José Antonio del Moral

EL TOREO SOÑADO DE CURRO VAZQUEZ

Seguro que Curro Vázquez había soñado muchas veces que una tarde le caería en suerte un toro que le dejara hacer el toreo que siempre quiso hacer y que también soñó. Era el toreo que logró en tantas ocasiones de novillero en la madrileña plaza de "Vista Alegre", a donde muchos aficionados fuimos una y otra vez para cerciorarnos de su maravillosa y segura factura hasta que la frecuencia del "milagro" se rompió por una gravísima cornada el día que le doctoraron como matador de alternativa en esta misma plaza. Desde entonces, la muy larga carrera de Curro Vázquez fue una prolongada pesadilla en la que el torero tuvo que luchar consigo mismo y contra las circunstancias que sus accidentadas limitaciones profesionales le impusieron pues, sabiéndose dueño del "don", fueron muy pocos los toros que, por su forzada insuficiencia de fondo, le dejaron "estar" para "ser" rotunda y limpiamente fiel al muy elevado concepto de su forma de torear. Con el capote, sobre todo a la verónica, en su versión más excelsa por armoniosa, suave y aterciopelada. Y con la muleta por su inverosímil perfección y sutil intensidad. Los lances y muletazos más naturalmente ligados tan despacio y por lo clásico que hayamos visto en nuestra vida.

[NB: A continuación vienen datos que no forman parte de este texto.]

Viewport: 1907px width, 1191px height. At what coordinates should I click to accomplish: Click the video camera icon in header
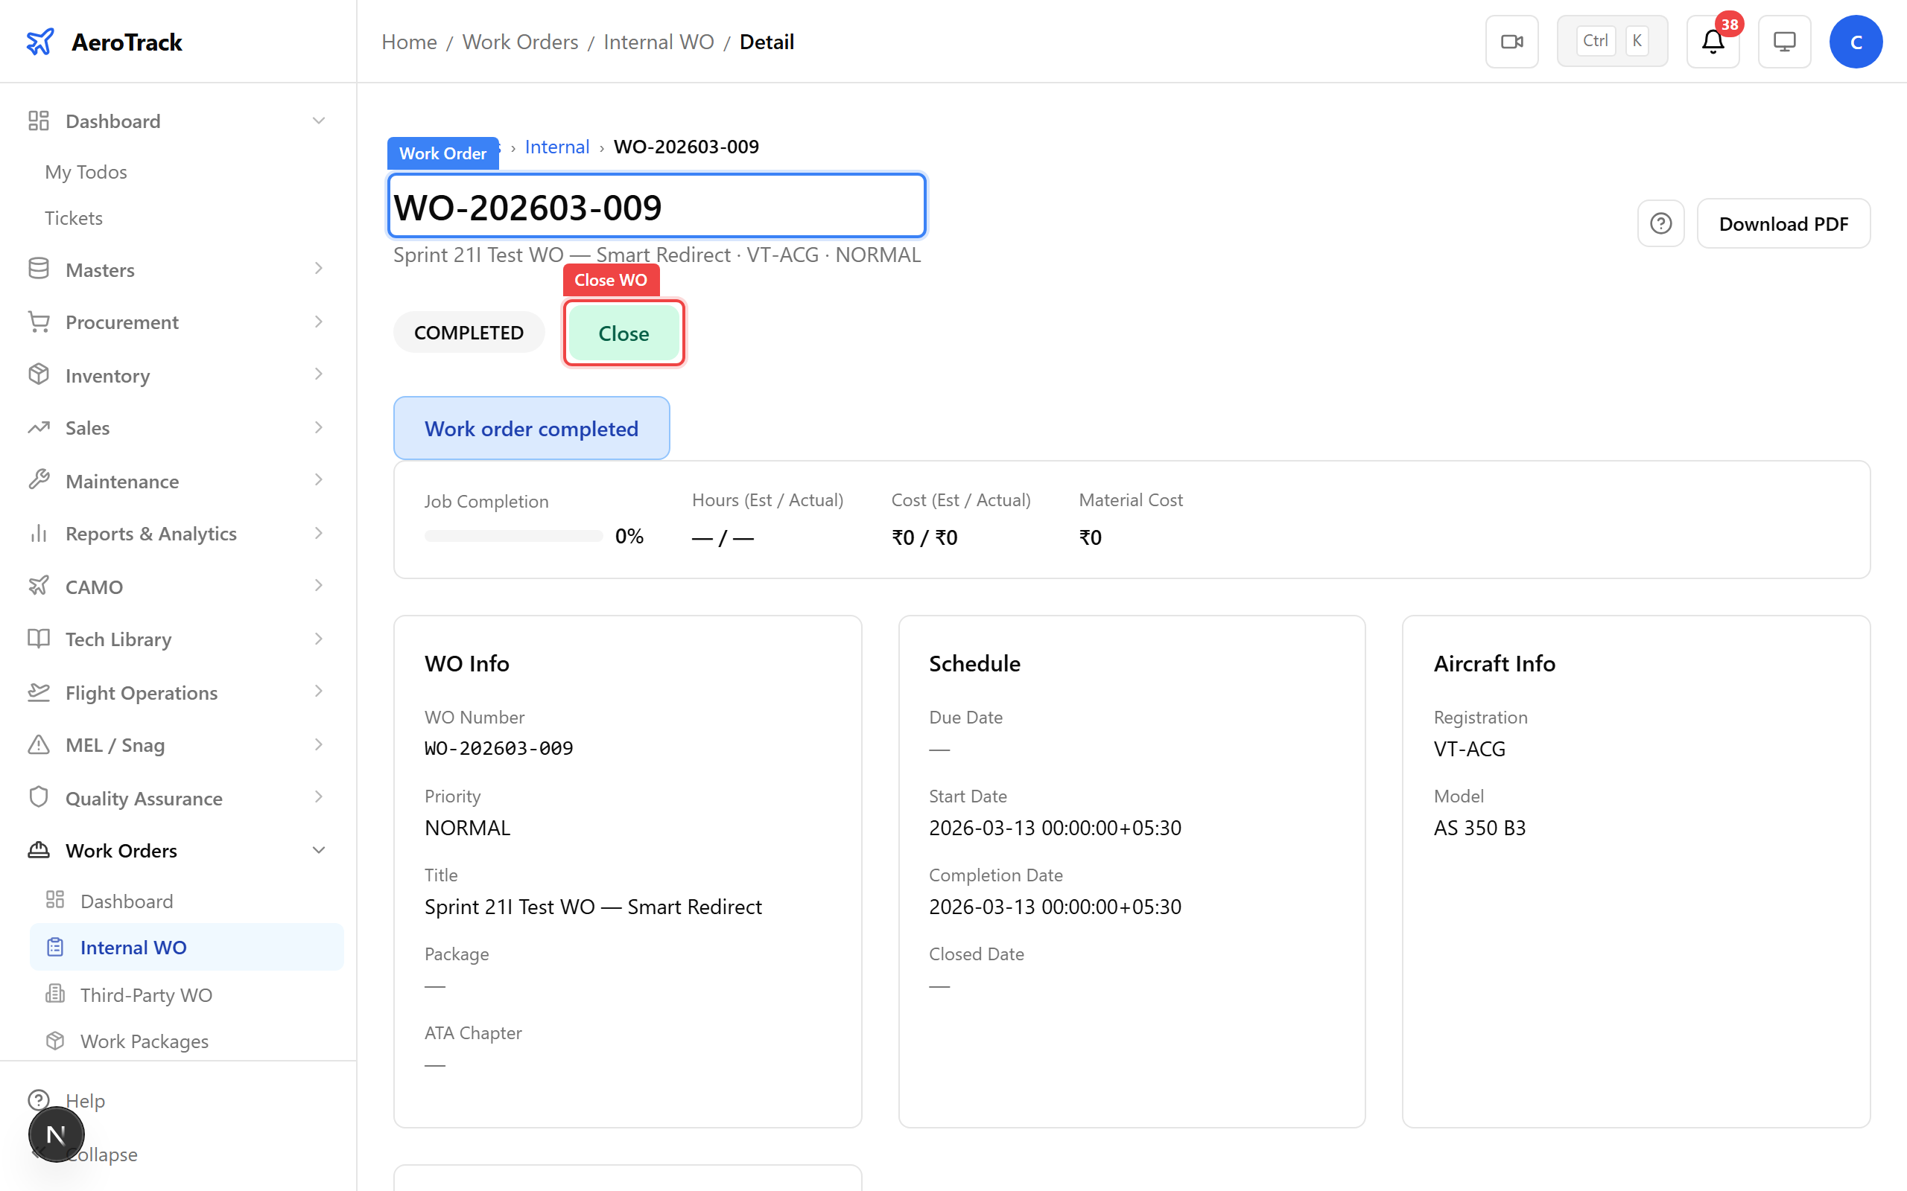point(1511,42)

En la persistencia en tal empeño y a los 31 años de aquella inoportuna desgracia, el destino ha querido regalar a Curro la razón torera que, pese a los sinsabores, le mantenía en activo y precisamente ilusionado con su presentación en la nueva "Vistalegre" que también llaman "palacio". Apelativo que a nadie extrañará tras la palaciega faena de Curro Vázquez, ya y para siempre recuerdo imborrable de cuantos disfrutamos con su "sueño" hecho realidad.